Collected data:

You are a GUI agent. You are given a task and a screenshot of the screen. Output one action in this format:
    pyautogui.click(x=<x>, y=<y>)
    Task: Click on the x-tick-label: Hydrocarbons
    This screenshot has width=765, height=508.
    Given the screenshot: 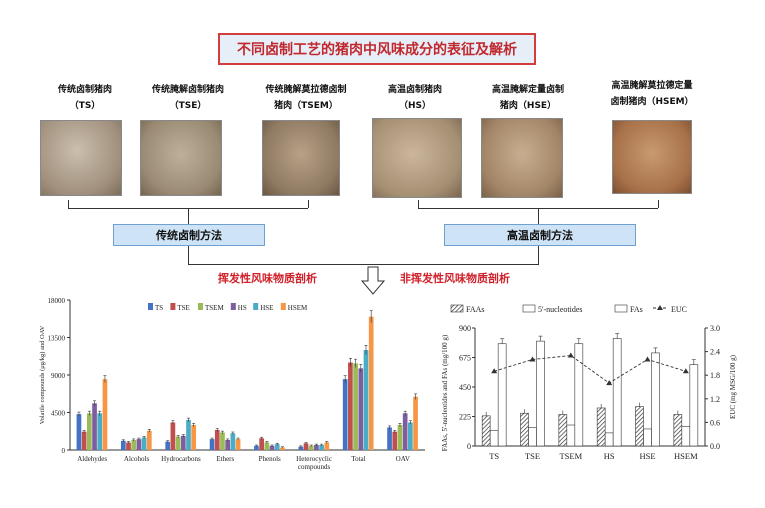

#### Work request
Rewrite the listing above as a JSON list of strings, one string per line, skipping blank lines and leaving the picture out.

#### Reply
[
  "You are a GUI agent. You are given a task and a screenshot of the screen. Output one action in this format:",
  "    pyautogui.click(x=<x>, y=<y>)",
  "    Task: Click on the x-tick-label: Hydrocarbons",
  "    This screenshot has width=765, height=508.",
  "    Given the screenshot: "
]